--- TASK TO COMPLETE ---
An exact copy of every record is needed.

(Collected data entries)
+--
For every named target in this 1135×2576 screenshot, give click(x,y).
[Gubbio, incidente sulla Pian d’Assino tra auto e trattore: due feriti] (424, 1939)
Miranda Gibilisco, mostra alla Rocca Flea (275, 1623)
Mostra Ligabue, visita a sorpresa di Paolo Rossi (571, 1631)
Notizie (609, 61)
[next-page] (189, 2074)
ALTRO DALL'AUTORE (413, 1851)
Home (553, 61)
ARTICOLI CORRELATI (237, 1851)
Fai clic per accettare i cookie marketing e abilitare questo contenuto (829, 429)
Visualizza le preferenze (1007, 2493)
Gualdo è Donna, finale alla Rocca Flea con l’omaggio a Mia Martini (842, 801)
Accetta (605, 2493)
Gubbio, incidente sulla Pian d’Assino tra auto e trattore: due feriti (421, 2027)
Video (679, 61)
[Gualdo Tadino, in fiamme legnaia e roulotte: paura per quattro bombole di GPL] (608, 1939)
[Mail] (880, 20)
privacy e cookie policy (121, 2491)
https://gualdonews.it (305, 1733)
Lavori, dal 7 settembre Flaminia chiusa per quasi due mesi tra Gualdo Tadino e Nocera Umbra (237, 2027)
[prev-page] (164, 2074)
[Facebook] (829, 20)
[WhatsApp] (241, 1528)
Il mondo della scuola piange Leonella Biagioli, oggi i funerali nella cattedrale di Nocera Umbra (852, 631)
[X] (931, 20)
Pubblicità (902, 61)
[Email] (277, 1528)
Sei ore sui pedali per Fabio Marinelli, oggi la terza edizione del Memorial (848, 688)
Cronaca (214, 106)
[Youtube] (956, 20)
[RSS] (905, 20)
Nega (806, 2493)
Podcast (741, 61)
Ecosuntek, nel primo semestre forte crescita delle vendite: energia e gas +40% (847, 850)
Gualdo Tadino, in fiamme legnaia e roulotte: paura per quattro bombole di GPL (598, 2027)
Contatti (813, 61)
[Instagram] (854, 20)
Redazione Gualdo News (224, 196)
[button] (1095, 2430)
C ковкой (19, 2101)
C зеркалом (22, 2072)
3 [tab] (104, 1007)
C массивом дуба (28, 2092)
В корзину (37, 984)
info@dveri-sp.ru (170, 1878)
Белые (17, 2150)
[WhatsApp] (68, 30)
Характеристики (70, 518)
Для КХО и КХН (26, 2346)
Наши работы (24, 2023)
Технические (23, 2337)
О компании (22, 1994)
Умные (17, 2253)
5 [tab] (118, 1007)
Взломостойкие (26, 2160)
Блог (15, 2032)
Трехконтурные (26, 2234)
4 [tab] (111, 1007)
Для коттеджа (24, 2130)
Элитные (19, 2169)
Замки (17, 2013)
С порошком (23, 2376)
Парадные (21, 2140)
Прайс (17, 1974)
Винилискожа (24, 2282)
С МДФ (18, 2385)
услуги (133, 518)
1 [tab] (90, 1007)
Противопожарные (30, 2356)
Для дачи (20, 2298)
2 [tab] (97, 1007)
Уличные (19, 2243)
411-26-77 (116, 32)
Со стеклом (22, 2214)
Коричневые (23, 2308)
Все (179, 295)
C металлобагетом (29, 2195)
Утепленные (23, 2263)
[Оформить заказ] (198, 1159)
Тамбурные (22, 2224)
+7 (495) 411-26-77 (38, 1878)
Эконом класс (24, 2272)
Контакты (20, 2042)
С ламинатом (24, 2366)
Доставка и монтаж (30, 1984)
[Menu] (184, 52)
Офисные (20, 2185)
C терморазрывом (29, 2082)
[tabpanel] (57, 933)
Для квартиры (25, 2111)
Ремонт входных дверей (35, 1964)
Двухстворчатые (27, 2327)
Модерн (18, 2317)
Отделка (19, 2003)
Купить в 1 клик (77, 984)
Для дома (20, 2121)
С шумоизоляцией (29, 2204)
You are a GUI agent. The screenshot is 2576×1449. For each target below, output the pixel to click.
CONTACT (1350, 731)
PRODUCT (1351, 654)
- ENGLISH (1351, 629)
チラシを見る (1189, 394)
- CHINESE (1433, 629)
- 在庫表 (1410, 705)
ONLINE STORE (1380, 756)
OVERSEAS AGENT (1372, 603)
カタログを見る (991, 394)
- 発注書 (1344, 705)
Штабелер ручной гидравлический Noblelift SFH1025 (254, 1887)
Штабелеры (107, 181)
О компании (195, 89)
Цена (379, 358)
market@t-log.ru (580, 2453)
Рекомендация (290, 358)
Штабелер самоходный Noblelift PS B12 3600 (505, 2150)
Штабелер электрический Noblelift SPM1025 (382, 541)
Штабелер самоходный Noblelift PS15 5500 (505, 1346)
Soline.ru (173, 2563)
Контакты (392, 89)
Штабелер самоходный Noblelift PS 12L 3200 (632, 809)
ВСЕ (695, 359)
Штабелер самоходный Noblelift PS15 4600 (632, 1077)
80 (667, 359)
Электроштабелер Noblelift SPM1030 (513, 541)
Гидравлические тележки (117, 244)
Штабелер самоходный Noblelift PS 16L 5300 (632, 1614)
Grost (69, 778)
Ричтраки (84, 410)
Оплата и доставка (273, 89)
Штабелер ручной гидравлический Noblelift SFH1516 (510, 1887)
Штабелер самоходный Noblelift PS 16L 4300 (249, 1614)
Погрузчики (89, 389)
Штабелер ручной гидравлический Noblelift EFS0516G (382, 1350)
+--
--- TASK OUTPUT ---
For every named target in this 1135×2576 screenshot, give click(x,y).
[Gubbio, incidente sulla Pian d’Assino tra auto e trattore: due feriti] (424, 1939)
Miranda Gibilisco, mostra alla Rocca Flea (275, 1623)
Mostra Ligabue, visita a sorpresa di Paolo Rossi (571, 1631)
Notizie (609, 61)
[next-page] (189, 2074)
ALTRO DALL'AUTORE (413, 1851)
Home (553, 61)
ARTICOLI CORRELATI (237, 1851)
Fai clic per accettare i cookie marketing e abilitare questo contenuto (829, 429)
Visualizza le preferenze (1007, 2493)
Gualdo è Donna, finale alla Rocca Flea con l’omaggio a Mia Martini (842, 801)
Accetta (605, 2493)
Gubbio, incidente sulla Pian d’Assino tra auto e trattore: due feriti (421, 2027)
Video (679, 61)
[Gualdo Tadino, in fiamme legnaia e roulotte: paura per quattro bombole di GPL] (608, 1939)
[Mail] (880, 20)
privacy e cookie policy (121, 2491)
https://gualdonews.it (305, 1733)
Lavori, dal 7 settembre Flaminia chiusa per quasi due mesi tra Gualdo Tadino e Nocera Umbra (237, 2027)
[prev-page] (164, 2074)
[Facebook] (829, 20)
[WhatsApp] (241, 1528)
Il mondo della scuola piange Leonella Biagioli, oggi i funerali nella cattedrale di Nocera Umbra (852, 631)
[X] (931, 20)
Pubblicità (902, 61)
[Email] (277, 1528)
Sei ore sui pedali per Fabio Marinelli, oggi la terza edizione del Memorial (848, 688)
Cronaca (214, 106)
[Youtube] (956, 20)
[RSS] (905, 20)
Nega (806, 2493)
Podcast (741, 61)
Ecosuntek, nel primo semestre forte crescita delle vendite: energia e gas +40% (847, 850)
Gualdo Tadino, in fiamme legnaia e roulotte: paura per quattro bombole di GPL (598, 2027)
Contatti (813, 61)
[Instagram] (854, 20)
Redazione Gualdo News (224, 196)
[button] (1095, 2430)
C ковкой (19, 2101)
C зеркалом (22, 2072)
3 [tab] (104, 1007)
C массивом дуба (28, 2092)
В корзину (37, 984)
info@dveri-sp.ru (170, 1878)
Белые (17, 2150)
[WhatsApp] (68, 30)
Характеристики (70, 518)
Для КХО и КХН (26, 2346)
Наши работы (24, 2023)
Технические (23, 2337)
О компании (22, 1994)
Умные (17, 2253)
5 [tab] (118, 1007)
Взломостойкие (26, 2160)
Блог (15, 2032)
Трехконтурные (26, 2234)
4 [tab] (111, 1007)
Для коттеджа (24, 2130)
Элитные (19, 2169)
Замки (17, 2013)
С порошком (23, 2376)
Парадные (21, 2140)
Прайс (17, 1974)
Винилискожа (24, 2282)
С МДФ (18, 2385)
услуги (133, 518)
1 [tab] (90, 1007)
Противопожарные (30, 2356)
Для дачи (20, 2298)
2 [tab] (97, 1007)
Уличные (19, 2243)
411-26-77 (116, 32)
Со стеклом (22, 2214)
Коричневые (23, 2308)
Все (179, 295)
C металлобагетом (29, 2195)
Утепленные (23, 2263)
[Оформить заказ] (198, 1159)
Тамбурные (22, 2224)
+7 (495) 411-26-77 (38, 1878)
Эконом класс (24, 2272)
Контакты (20, 2042)
С ламинатом (24, 2366)
Доставка и монтаж (30, 1984)
[Menu] (184, 52)
Офисные (20, 2185)
C терморазрывом (29, 2082)
[tabpanel] (57, 933)
Для квартиры (25, 2111)
Ремонт входных дверей (35, 1964)
Двухстворчатые (27, 2327)
Модерн (18, 2317)
Отделка (19, 2003)
Купить в 1 клик (77, 984)
Для дома (20, 2121)
С шумоизоляцией (29, 2204)
You are a GUI agent. The screenshot is 2576×1449. For each target below, output the pixel to click.
CONTACT (1350, 731)
PRODUCT (1351, 654)
- ENGLISH (1351, 629)
チラシを見る (1189, 394)
- CHINESE (1433, 629)
- 在庫表 (1410, 705)
ONLINE STORE (1380, 756)
OVERSEAS AGENT (1372, 603)
カタログを見る (991, 394)
- 発注書 (1344, 705)
Штабелер ручной гидравлический Noblelift SFH1025 (254, 1887)
Штабелеры (107, 181)
О компании (195, 89)
Цена (379, 358)
market@t-log.ru (580, 2453)
Рекомендация (290, 358)
Штабелер самоходный Noblelift PS B12 3600 (505, 2150)
Штабелер электрический Noblelift SPM1025 (382, 541)
Штабелер самоходный Noblelift PS15 5500 (505, 1346)
Soline.ru (173, 2563)
Контакты (392, 89)
Штабелер самоходный Noblelift PS 12L 3200 (632, 809)
ВСЕ (695, 359)
Штабелер самоходный Noblelift PS15 4600 (632, 1077)
80 (667, 359)
Электроштабелер Noblelift SPM1030 (513, 541)
Гидравлические тележки (117, 244)
Штабелер самоходный Noblelift PS 16L 5300 (632, 1614)
Grost (69, 778)
Ричтраки (84, 410)
Оплата и доставка (273, 89)
Штабелер ручной гидравлический Noblelift SFH1516 (510, 1887)
Штабелер самоходный Noblelift PS 16L 4300 (249, 1614)
Погрузчики (89, 389)
Штабелер ручной гидравлический Noblelift EFS0516G (382, 1350)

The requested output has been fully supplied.